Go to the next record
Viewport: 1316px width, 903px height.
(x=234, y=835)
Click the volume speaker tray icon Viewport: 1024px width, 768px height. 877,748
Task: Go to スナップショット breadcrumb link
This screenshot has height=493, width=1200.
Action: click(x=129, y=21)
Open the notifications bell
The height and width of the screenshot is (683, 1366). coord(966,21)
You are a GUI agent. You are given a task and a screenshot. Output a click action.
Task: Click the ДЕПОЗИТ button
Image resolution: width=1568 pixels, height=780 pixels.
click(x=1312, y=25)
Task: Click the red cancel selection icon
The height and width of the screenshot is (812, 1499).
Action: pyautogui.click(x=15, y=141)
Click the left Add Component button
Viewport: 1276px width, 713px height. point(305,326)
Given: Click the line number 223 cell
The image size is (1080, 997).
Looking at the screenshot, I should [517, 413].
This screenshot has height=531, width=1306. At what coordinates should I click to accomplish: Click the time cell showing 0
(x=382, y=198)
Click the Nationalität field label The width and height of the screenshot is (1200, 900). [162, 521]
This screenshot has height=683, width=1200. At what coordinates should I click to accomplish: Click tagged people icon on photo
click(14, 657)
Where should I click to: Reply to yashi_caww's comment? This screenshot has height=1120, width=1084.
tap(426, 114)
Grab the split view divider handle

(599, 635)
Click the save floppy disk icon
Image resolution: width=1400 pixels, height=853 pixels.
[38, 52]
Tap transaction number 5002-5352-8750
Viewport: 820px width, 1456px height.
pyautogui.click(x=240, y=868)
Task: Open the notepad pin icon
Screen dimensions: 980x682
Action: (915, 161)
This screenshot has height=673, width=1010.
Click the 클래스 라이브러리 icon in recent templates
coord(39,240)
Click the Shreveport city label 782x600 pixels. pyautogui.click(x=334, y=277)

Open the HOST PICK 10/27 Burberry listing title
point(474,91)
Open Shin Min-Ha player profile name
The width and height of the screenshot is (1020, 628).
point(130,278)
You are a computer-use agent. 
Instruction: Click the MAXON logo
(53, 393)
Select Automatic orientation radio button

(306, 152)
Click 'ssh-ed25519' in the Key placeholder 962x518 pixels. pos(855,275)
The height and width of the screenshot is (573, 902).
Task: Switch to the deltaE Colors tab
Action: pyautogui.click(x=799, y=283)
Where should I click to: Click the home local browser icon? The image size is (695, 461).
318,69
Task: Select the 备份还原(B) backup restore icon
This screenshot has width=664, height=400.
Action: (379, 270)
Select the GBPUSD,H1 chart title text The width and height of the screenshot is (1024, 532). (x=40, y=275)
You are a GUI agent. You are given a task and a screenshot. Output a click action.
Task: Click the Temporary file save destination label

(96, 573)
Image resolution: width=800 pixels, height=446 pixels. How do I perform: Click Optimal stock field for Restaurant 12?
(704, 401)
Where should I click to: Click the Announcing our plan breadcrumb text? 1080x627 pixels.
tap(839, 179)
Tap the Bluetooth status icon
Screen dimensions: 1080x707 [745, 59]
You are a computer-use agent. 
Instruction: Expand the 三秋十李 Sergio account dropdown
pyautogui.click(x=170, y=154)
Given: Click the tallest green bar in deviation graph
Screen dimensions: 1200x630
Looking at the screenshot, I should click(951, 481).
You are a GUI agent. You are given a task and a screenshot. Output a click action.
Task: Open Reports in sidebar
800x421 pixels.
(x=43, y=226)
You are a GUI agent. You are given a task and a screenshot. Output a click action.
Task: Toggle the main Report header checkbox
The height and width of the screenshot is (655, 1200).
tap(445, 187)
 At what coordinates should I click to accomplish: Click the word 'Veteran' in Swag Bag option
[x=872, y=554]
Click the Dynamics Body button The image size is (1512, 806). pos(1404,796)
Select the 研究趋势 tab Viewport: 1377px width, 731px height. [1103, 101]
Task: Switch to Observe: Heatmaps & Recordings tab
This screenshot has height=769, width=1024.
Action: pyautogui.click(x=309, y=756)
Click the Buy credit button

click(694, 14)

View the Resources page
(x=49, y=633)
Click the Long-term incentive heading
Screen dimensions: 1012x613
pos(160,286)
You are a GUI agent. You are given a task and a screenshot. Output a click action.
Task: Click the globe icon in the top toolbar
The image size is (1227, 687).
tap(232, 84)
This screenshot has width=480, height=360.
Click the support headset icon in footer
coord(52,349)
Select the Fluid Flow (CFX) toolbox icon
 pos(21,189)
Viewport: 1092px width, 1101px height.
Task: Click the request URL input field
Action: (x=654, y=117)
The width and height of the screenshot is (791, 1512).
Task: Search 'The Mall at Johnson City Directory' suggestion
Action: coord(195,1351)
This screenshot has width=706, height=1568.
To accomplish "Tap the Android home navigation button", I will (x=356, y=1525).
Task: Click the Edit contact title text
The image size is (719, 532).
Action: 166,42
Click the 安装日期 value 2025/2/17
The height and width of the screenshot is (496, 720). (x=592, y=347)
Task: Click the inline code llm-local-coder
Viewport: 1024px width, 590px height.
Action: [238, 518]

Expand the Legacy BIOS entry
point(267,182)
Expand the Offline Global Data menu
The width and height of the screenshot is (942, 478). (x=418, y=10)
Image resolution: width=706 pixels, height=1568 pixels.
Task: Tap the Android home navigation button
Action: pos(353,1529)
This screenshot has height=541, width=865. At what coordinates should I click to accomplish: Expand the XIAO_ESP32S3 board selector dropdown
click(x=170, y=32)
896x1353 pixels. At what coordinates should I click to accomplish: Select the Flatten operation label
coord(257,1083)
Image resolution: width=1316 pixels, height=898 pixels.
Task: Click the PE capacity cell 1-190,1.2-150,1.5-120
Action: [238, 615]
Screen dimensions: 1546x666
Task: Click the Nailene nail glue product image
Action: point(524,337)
=-=-=
* **Your objective**
Above are some records; copy exactly the lines from the one with "Click the Nationalität" through the one with "Given: Click the tallest", both included, and no others.

* **Exercise solution**
Click the Nationalität field label The width and height of the screenshot is (1200, 900). [162, 521]
This screenshot has height=683, width=1200. At what coordinates should I click to accomplish: Click tagged people icon on photo
click(14, 657)
Where should I click to: Reply to yashi_caww's comment? This screenshot has height=1120, width=1084.
tap(426, 114)
Grab the split view divider handle

(599, 635)
Click the save floppy disk icon
Image resolution: width=1400 pixels, height=853 pixels.
[38, 52]
Tap transaction number 5002-5352-8750
Viewport: 820px width, 1456px height.
pyautogui.click(x=240, y=868)
Task: Open the notepad pin icon
Screen dimensions: 980x682
Action: (915, 161)
This screenshot has height=673, width=1010.
Click the 클래스 라이브러리 icon in recent templates
coord(39,240)
Click the Shreveport city label 782x600 pixels. pyautogui.click(x=334, y=277)

Open the HOST PICK 10/27 Burberry listing title
point(474,91)
Open Shin Min-Ha player profile name
The width and height of the screenshot is (1020, 628).
point(130,278)
You are a computer-use agent. 
Instruction: Click the MAXON logo
(53, 393)
Select Automatic orientation radio button

(306, 152)
Click 'ssh-ed25519' in the Key placeholder 962x518 pixels. pos(855,275)
The height and width of the screenshot is (573, 902).
Task: Switch to the deltaE Colors tab
Action: pyautogui.click(x=799, y=283)
Where should I click to: Click the home local browser icon? The image size is (695, 461).
318,69
Task: Select the 备份还原(B) backup restore icon
This screenshot has width=664, height=400.
Action: (379, 270)
Select the GBPUSD,H1 chart title text The width and height of the screenshot is (1024, 532). (x=40, y=275)
You are a GUI agent. You are given a task and a screenshot. Output a click action.
Task: Click the Temporary file save destination label

(96, 573)
Image resolution: width=800 pixels, height=446 pixels. How do I perform: Click Optimal stock field for Restaurant 12?
(704, 401)
Where should I click to: Click the Announcing our plan breadcrumb text? 1080x627 pixels.
tap(839, 179)
Tap the Bluetooth status icon
Screen dimensions: 1080x707 [745, 59]
You are a computer-use agent. 
Instruction: Expand the 三秋十李 Sergio account dropdown
pyautogui.click(x=170, y=154)
Given: Click the tallest green bar in deviation graph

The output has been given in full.